Rozdział drugi

204 36 3
                                    

Jak coś, to w każdej chwili tego fanfika możecie zostawiać w komentarzach swoje podejrzenia do do sprawcy ;) 

_____________________________

Minął tydzień, zanim pojawiły się wyniki autopsji.

- Tak, jak podejrzewaliście, ofiary nie zginęły, z powodu ran zewnętrznych - oznajmiła różowowłosa kobieta o zielonych oczach, przewodząca oddziałowi patologów sądowych.
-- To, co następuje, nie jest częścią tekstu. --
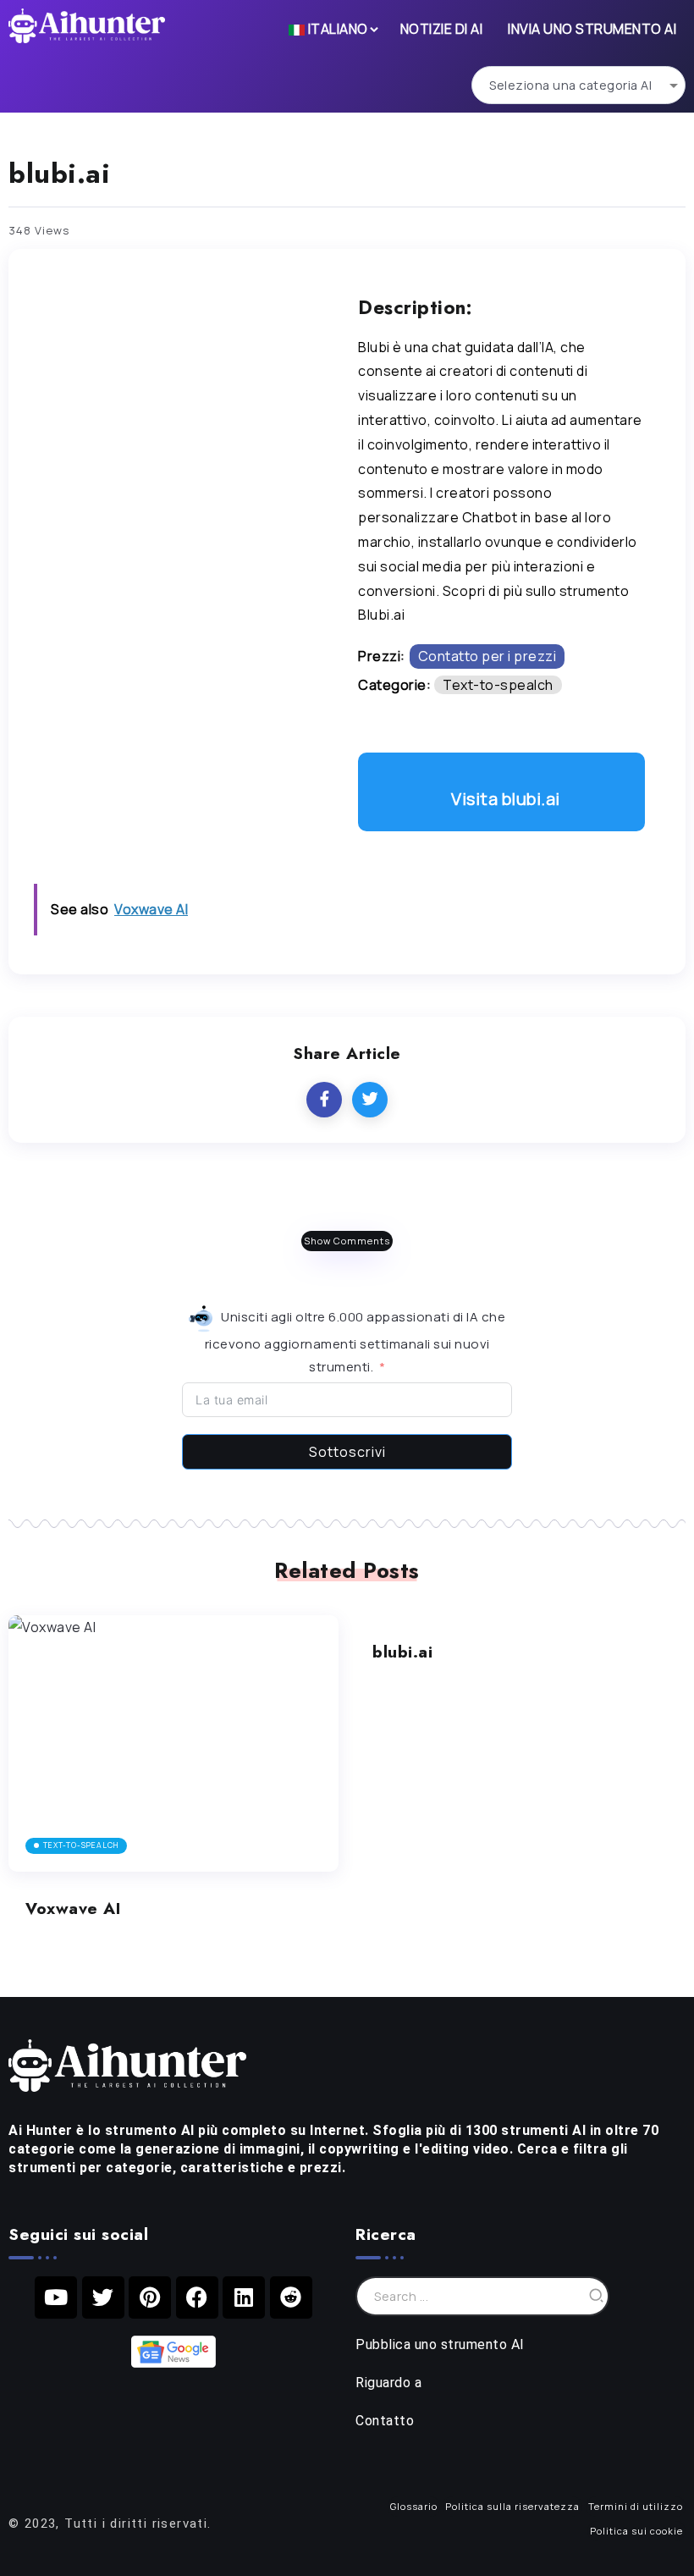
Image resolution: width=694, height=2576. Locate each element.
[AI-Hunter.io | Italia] (127, 2064)
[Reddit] (291, 2297)
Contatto (384, 2421)
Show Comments (347, 1240)
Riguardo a (388, 2383)
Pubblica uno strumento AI (440, 2344)
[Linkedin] (244, 2297)
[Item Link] (173, 1743)
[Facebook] (197, 2297)
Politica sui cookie (636, 2530)
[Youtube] (56, 2297)
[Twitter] (103, 2297)
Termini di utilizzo (635, 2506)
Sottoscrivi (347, 1451)
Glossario (414, 2506)
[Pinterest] (150, 2297)
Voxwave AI (72, 1908)
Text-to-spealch (498, 685)
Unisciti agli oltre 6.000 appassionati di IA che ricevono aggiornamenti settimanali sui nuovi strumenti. (355, 1342)
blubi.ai (402, 1651)
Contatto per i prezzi (487, 656)
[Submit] (597, 2296)
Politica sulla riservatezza (512, 2506)
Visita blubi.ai (505, 798)
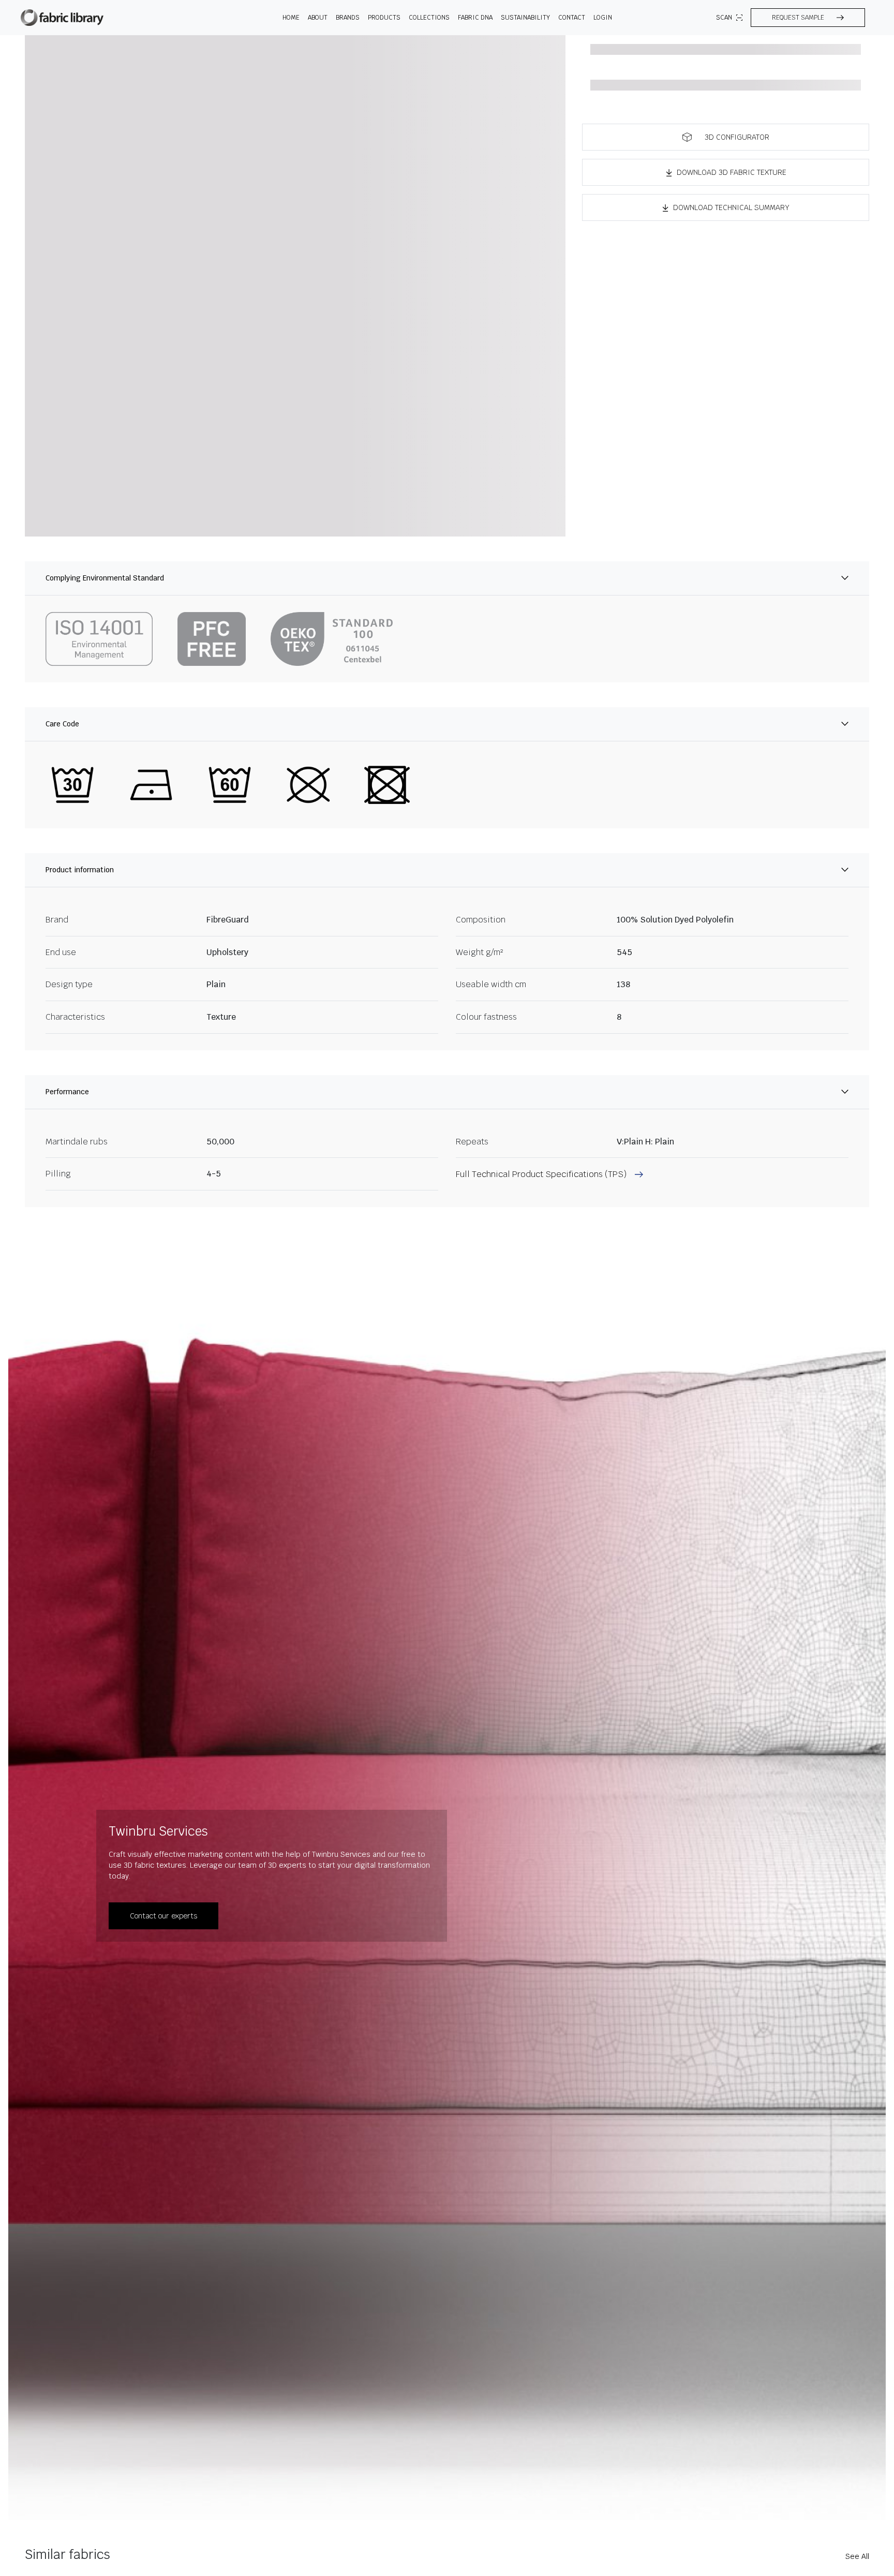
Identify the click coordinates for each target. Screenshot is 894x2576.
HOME (291, 17)
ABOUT (317, 17)
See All (857, 2556)
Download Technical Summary (731, 207)
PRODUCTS (384, 17)
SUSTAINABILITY (525, 17)
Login (602, 17)
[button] (808, 17)
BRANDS (348, 17)
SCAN (724, 17)
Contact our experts (163, 1915)
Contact (571, 17)
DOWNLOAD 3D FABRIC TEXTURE (731, 172)
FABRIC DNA (475, 17)
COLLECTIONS (429, 17)
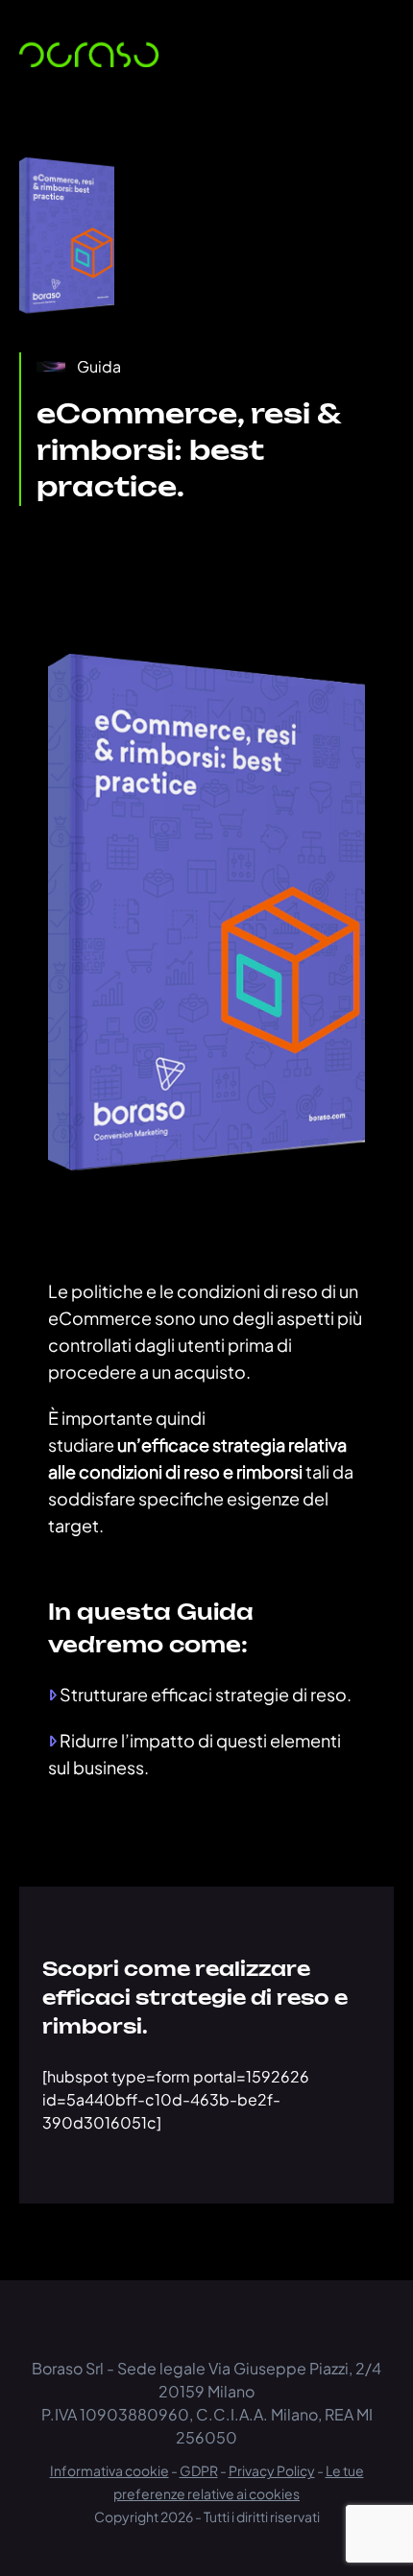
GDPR (199, 2470)
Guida (99, 366)
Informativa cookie (109, 2470)
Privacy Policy (272, 2470)
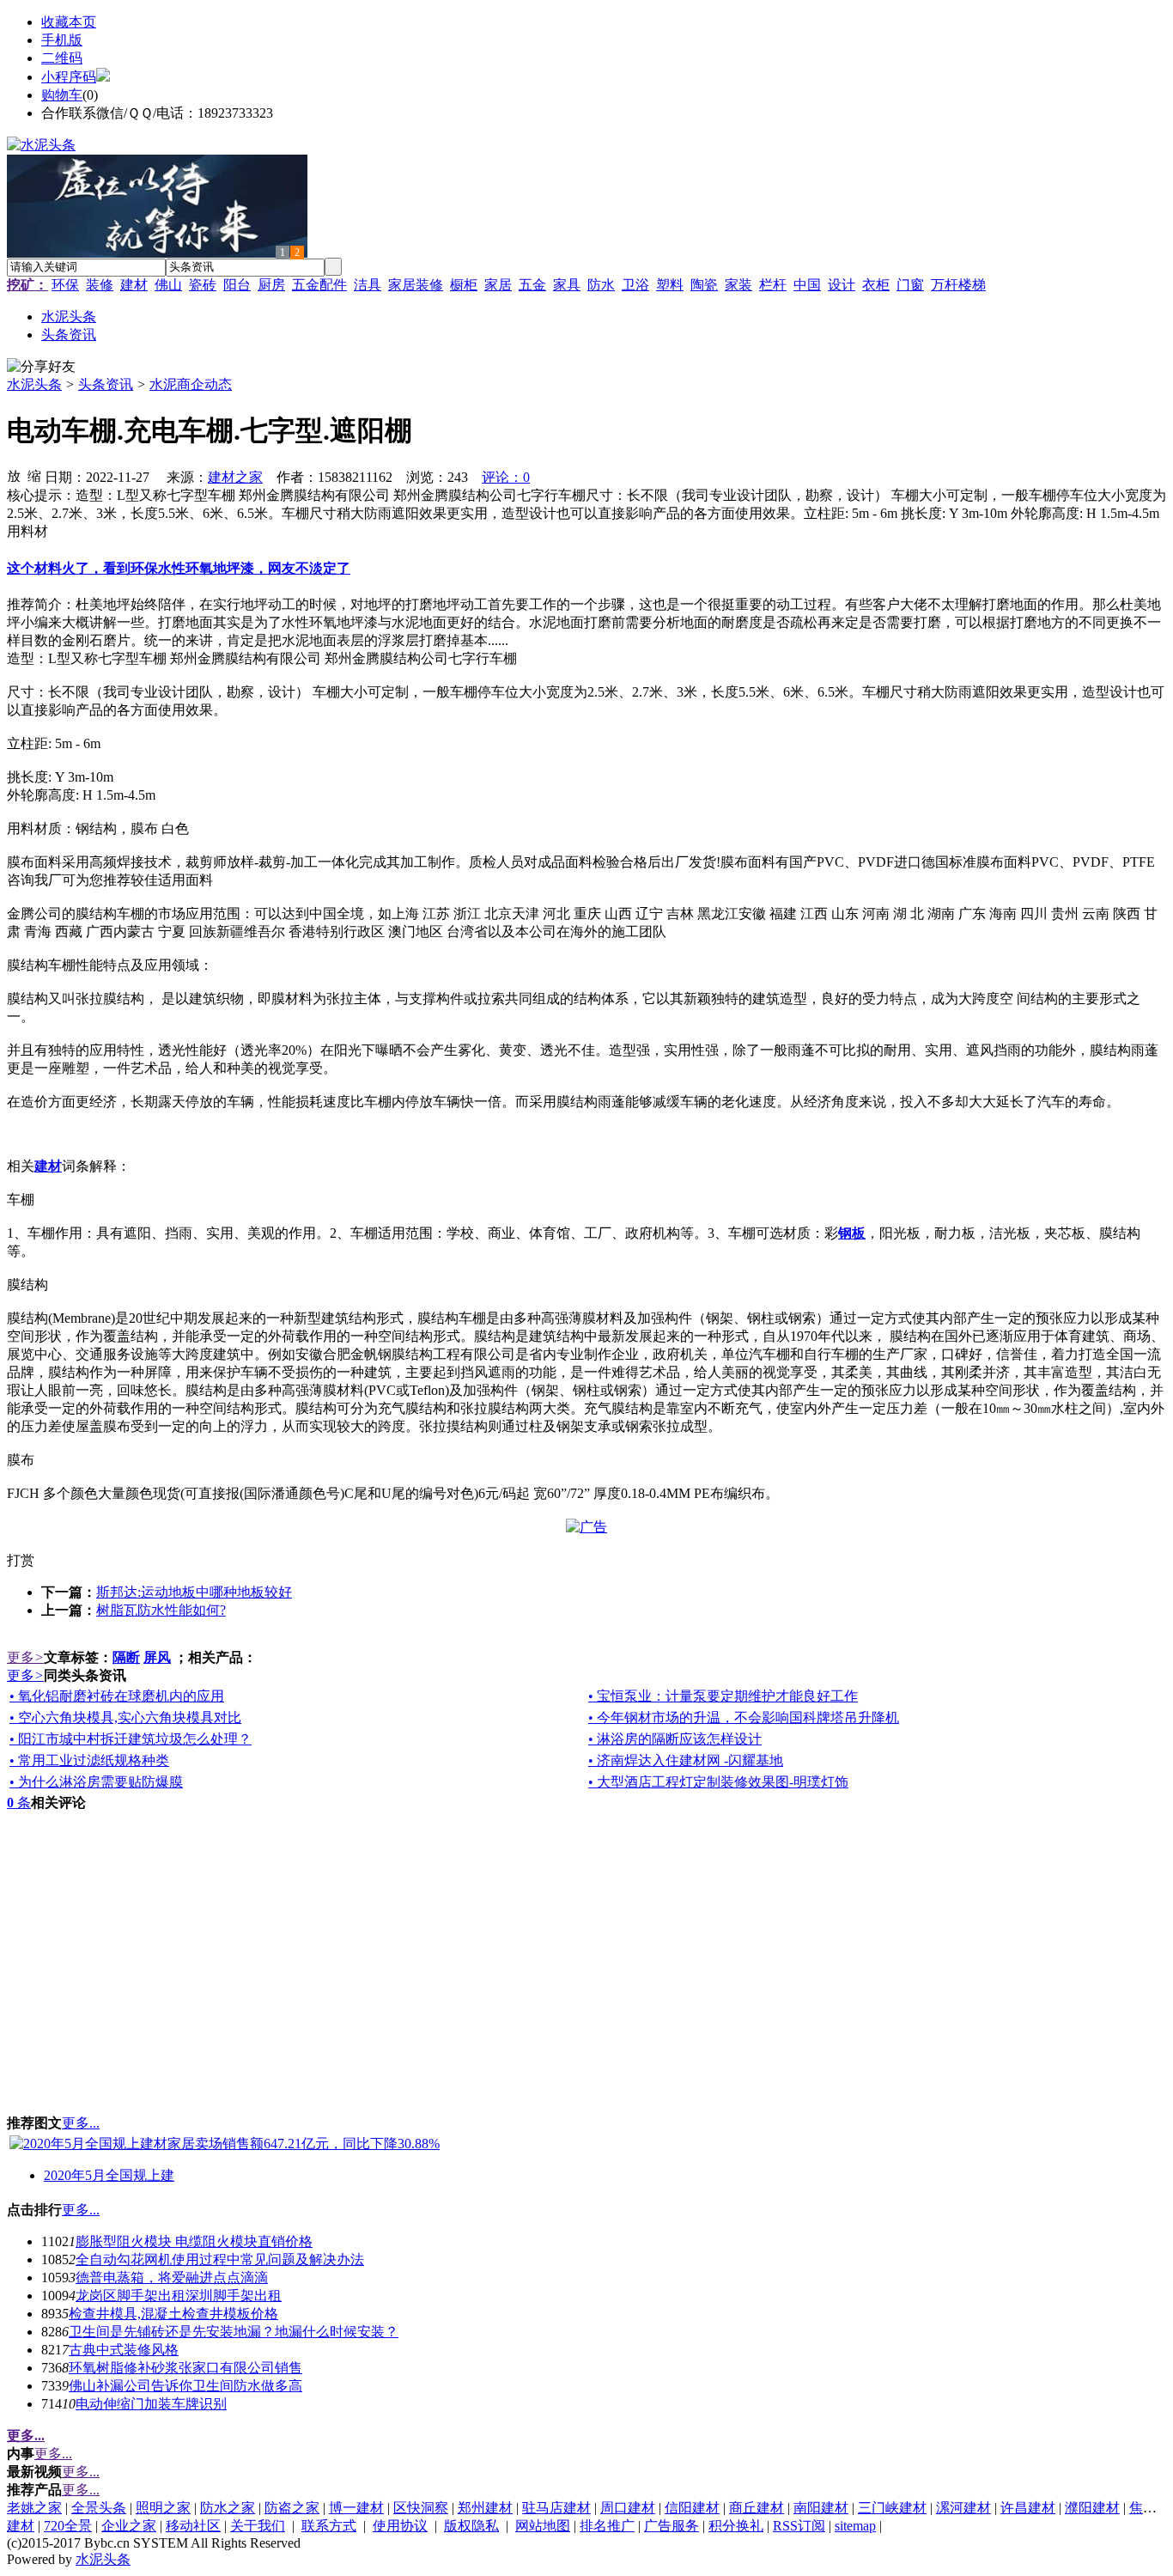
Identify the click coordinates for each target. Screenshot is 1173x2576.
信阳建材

- Co w takim razie było przyczyną ich śmierci? - zapytała Temari.

- Chlorek suksametonium. Jeśli nie wiesz jak szukać, jest trucizną niemożliwą do wykrycia. Po wstrzyknięciu do żył powoduje całkowity paraliż ciała, a używana bez wspomagania respiratora oznacza śmierć przez uduszenie.

W twarzach dwojga detektywów widać było zaskoczenie i niedowierzanie.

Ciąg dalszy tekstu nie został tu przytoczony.